Advertising Age: The post-advertising age - pg
http://adage.com/article?article_id=115712
======
rebecca_d
These are the precise questions that my startup, Knowitall.tv, is trying to
answer. What will advertising look like as video programming and advertising
dollars shift to the web? Where are those advertising dollars going to go, who
will decide on the content these dollars will fund, and who will provide this
content?

I think the most important thing Garfield notes in this article is the huge
shift in power has occurred with the advent of dvr and web video. People don't
have to sit through flashy, in-your-face ads that shout 'buy me!.' These ads
can be fast-forwarded or deleted. On the web, the attention span of the viewer
is drastically reduced by the sheer volume and choice of content. Why would I
watch an ad when I don't have to on this site over here? The audience is no
longer captive. The student has become the teacher. We are in charge.

▶ [Exercises]:
1 - Answer these questions from the advertising thread:
(a) What is the name of the poster's startup?
(b) Which two developments brought on the shift in power?
(c) What reduces the viewer's attention span on the web?
2 - Does each statement agree with the advertising thread? Answer yes or no, and quote the words that decide it.
(a) Ads can be fast-forwarded or deleted.
(b) The audience is still captive.
(c) Garfield wrote the article being discussed.
3 - Extend the advertising thread past its last line with a few more sentences in the same voice.
The entries that come next have nothing to do with this work.

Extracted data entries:
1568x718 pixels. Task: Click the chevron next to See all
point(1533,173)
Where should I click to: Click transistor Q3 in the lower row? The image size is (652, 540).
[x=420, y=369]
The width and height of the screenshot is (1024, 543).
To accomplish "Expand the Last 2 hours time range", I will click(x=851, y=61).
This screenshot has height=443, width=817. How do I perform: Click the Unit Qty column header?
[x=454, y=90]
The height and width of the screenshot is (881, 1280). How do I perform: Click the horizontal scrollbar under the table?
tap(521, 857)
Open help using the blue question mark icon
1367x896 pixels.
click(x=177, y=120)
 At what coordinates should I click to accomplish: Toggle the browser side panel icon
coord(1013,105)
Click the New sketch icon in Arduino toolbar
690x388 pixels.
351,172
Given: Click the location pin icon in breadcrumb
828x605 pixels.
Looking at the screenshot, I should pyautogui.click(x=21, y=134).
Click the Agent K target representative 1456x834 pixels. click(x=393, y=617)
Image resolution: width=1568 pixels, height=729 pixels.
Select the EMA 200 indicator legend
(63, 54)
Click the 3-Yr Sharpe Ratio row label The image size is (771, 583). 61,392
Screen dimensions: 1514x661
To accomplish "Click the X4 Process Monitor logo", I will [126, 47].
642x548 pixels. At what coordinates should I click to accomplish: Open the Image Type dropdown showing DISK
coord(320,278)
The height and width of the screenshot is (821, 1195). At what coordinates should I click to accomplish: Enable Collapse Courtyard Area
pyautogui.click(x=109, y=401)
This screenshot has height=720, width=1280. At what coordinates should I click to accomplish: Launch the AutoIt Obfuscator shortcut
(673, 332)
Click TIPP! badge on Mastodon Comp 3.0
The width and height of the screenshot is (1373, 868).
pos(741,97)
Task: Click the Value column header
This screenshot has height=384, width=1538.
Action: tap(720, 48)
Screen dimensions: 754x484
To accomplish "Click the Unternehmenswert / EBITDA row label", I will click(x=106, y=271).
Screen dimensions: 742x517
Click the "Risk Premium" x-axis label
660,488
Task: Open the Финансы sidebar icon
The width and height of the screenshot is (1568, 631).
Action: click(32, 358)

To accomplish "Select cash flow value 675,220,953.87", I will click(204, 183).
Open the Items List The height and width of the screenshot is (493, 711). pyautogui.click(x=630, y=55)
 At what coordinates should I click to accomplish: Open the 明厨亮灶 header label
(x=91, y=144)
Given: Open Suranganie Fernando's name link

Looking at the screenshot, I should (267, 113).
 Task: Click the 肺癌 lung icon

▶ [Responses]:
1 -
(a) Knowitall.tv
(b) DVR and web video
(c) The sheer volume and choice of content

2 -
(a) Yes: "These ads can be fast-forwarded or deleted."
(b) No: "The audience is no longer captive."
(c) Yes: "the most important thing Garfield notes in this article"

3 -
Advertising and networks are not doomed in any sense. However, traditional,
'flashy' ads will have to be replaced by more informative, interactive,
gentle, pull advertising content. Think product placement, contests, video
games, informational videos... Ad content will also be interactive-the best
way to extend the short-attention span of the average web user. Just because
networks are reeling in costs does in no way mean that they are 'over.' Yes,
traditional purveyors of advertising and large networks should be concerned,
but only if they do not adapt to this huge shift in power. These networks and
ad companies became successful because of innovation and I am sure they will
temper the storm. However, who should be taking close note of this market
shift is ambitious independent producers and content providers. There is a
huge gap in the market for a few companies to sneak in and make an absolute
killing.

To summarize: Because the viewer is in charge, ads in the future will inform
rather than entertain, engage rather than impress, so really, the only
question to answer is, what do the end users want to know and from whom? I
believe local expertise and endorsement to be the untapped goldmine of this
'new' advertising.